Top to bottom, the medical coat fit great.
But whoever tailored it must not have accounted for Brandan Wright’s nearly 7 ½-foot wingspan. The white sleeves stopped just past his mid-forearm.
Otherwise, Wright looked every bit the part as the celebrity dentist for the day at Neighborhood Health at Napier Plaza on Wednesday.
“The biggest thing I’m learning is you better be tight with your hands,” Wright said. “The stuff we do — basketball, making shots, free throws — this is nothing compared to what (dentists and doctors) do. One mistake is crucial.”
Wright, who led Brentwood Academy to four consecutive Division II-AA state titles from 2003-06 before spending one year at North Carolina and 10 seasons in the NBA, likes to say he never really left Nashville. He always kept a home here and worked out in Brentwood during the offseason.
The only difference in basketball retirement is he’s better positioned for the charity work that has always interested him.
Last May, he seized an opportunity when the NBA Players Association offered to match grants for charitable foundations. He operates Team Brandan Wright, an all-encompassing girls AAU program aimed at achieving at least partial scholarships for basketball players. The foundation provided a digital learning community for players when COVID struck in 2020.

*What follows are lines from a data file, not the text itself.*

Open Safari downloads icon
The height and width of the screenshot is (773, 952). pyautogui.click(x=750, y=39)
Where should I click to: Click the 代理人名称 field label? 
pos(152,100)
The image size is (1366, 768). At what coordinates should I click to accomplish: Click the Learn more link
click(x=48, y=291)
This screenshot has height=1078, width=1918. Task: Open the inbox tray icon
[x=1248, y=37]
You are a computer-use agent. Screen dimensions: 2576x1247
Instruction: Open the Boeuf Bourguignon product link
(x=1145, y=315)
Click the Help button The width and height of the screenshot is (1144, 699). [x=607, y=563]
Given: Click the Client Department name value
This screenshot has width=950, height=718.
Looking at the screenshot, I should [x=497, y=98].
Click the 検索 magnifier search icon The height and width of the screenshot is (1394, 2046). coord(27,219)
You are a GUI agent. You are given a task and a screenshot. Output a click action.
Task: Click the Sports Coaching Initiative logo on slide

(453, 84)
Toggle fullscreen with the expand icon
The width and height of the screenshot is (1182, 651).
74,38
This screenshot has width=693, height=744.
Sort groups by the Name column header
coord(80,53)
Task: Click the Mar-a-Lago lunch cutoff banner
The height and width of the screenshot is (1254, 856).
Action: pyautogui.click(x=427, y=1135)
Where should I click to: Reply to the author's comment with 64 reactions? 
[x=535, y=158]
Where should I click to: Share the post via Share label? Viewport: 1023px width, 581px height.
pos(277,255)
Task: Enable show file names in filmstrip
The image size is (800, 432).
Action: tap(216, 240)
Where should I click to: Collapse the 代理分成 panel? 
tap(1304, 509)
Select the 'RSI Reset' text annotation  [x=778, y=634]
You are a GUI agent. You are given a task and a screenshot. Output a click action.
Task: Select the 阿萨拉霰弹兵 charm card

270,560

“We focus on all the aspects of health: Exercise, mental health, emotional health. We were talking about this last year, we need to add dental health into this theme,” Wright said.
The Neighborhood Health clinic is the smallest of its Nashville network, but it’s the most instrumental because of its proximity to the Napier metropolitan housing development. The living spaces have no minimum income requirements for residents. Tenants commonly make walk-in appointments, and the dental work can be done for free in some cases where insurance is unavailable.
Some first-time patients have severe hygiene issues, clinic hygienist Alisha Summers said. Attracting new patients who return is the primary goal, which is why Wright stood next to an actual dentist Tuesday morning and talked to kids while they had work done.
“It’s always been a passion of mine,” Wright said. “So many groups poured into me when I was a child. Having opportunities and the people I met on my journey, it’s easy to get out here and do the same thing.”
Wright’s journey has been a grand one. Before a decade-long NBA career, he played for two respective legends in former Brentwood Academy coach George Pitts and North Carolina’s Roy Williams.
Both have retired in the past two years.
“(It means) I’m getting old,” Wright joked.
The four consecutive state championships he helped Brentwood Academy capture still rank highly in his memory. No high school basketball team in Tennessee had done it before the Eagles.
“It’s probably one of the top accomplishments,” Wright said. “During the time it was hard to fathom what was going on. Then you talk to different people and they’ve won a couple high school championships, but we won four — and to beat the teams we did and the people we did, in that fashion, it’s a hard thing to fathom.
“It was just one of those special groups. Sometimes you have that chemistry and you make a run — not only in sports but in life. You see some people and say, ‘They’re in a groove right now.’ That was us. We were just moving in the right direction.”